── Task inputs

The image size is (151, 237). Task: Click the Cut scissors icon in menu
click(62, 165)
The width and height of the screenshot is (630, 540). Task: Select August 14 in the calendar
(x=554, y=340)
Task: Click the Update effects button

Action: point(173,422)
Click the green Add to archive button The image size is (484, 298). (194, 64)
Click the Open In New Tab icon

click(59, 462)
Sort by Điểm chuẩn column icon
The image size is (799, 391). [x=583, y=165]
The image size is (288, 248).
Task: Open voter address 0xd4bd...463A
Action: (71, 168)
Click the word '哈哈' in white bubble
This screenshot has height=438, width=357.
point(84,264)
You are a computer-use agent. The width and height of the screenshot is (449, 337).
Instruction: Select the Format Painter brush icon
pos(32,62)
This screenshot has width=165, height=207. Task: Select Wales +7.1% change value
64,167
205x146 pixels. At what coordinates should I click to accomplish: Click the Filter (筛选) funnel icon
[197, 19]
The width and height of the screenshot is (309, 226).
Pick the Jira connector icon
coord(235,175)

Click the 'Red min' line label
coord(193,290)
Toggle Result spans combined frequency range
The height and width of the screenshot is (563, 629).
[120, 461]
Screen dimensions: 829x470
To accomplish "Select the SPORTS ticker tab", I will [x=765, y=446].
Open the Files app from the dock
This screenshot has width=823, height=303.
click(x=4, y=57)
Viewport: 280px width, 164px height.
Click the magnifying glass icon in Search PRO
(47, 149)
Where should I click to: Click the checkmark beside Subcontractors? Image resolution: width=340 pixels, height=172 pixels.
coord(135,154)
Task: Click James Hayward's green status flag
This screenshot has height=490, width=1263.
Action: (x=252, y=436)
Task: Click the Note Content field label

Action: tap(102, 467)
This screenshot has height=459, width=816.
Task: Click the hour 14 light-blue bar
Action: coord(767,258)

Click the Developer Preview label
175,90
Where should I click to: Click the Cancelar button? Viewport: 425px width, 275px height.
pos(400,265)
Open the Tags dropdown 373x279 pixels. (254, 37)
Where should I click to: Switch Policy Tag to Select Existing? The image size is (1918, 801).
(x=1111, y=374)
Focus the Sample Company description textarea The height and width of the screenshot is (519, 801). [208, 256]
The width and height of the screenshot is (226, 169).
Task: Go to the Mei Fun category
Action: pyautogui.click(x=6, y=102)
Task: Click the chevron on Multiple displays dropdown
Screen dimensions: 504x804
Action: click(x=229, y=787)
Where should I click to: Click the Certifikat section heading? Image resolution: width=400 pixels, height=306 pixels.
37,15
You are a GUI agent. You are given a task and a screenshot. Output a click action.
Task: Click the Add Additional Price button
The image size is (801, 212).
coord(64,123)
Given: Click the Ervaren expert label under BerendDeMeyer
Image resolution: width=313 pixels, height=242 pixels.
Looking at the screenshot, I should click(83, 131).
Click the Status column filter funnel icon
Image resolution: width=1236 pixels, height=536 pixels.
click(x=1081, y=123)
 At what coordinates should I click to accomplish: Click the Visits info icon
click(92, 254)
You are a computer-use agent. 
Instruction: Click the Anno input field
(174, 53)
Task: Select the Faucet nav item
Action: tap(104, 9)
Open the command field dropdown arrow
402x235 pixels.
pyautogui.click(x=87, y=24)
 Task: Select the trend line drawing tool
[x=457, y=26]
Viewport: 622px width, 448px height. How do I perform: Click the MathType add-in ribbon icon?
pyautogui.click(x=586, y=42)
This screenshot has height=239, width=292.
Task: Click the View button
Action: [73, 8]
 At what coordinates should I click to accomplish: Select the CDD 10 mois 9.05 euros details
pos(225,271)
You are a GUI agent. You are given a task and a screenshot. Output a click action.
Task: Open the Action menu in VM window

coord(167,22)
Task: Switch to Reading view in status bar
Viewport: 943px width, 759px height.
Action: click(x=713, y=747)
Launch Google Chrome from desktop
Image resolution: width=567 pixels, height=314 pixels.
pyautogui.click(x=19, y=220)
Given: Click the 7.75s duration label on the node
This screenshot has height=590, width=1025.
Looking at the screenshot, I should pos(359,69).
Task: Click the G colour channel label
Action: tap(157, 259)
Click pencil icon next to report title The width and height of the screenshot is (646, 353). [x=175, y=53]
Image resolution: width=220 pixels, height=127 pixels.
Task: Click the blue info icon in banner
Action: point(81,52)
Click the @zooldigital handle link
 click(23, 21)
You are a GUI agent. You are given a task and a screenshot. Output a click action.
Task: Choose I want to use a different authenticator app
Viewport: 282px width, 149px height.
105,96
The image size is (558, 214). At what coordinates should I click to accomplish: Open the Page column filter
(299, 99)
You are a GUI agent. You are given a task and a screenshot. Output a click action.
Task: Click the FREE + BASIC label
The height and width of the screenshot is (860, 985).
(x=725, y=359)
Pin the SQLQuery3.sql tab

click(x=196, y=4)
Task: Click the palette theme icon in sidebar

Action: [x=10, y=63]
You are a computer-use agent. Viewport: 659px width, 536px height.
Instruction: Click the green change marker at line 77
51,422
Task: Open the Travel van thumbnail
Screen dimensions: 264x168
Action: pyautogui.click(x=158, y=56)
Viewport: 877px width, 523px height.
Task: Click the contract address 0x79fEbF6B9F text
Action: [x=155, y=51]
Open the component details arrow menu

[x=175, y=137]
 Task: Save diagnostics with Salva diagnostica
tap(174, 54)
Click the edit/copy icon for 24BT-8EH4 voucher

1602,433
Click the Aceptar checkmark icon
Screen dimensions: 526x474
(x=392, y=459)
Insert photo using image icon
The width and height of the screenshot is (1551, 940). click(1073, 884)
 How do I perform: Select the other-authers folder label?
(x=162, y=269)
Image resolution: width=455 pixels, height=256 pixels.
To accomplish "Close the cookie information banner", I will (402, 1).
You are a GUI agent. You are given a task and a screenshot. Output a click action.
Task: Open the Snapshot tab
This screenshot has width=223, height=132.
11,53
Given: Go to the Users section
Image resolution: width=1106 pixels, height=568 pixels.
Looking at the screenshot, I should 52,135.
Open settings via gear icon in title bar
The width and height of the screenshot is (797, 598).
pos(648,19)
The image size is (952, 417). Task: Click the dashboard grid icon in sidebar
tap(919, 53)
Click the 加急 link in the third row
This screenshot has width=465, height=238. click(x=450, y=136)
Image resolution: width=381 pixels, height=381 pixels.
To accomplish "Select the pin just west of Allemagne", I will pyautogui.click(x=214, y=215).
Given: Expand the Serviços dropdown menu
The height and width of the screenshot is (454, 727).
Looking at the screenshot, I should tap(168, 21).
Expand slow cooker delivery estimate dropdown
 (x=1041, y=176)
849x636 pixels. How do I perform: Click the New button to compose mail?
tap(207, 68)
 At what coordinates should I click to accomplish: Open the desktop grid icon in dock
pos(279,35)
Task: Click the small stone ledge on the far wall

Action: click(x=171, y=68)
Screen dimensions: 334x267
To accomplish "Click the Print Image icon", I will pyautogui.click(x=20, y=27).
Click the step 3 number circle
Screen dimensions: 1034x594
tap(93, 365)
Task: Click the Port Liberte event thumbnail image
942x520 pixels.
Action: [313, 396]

────

For every line of the entries holding the string "thumbnail", add one to a tally; give the final figure only.

2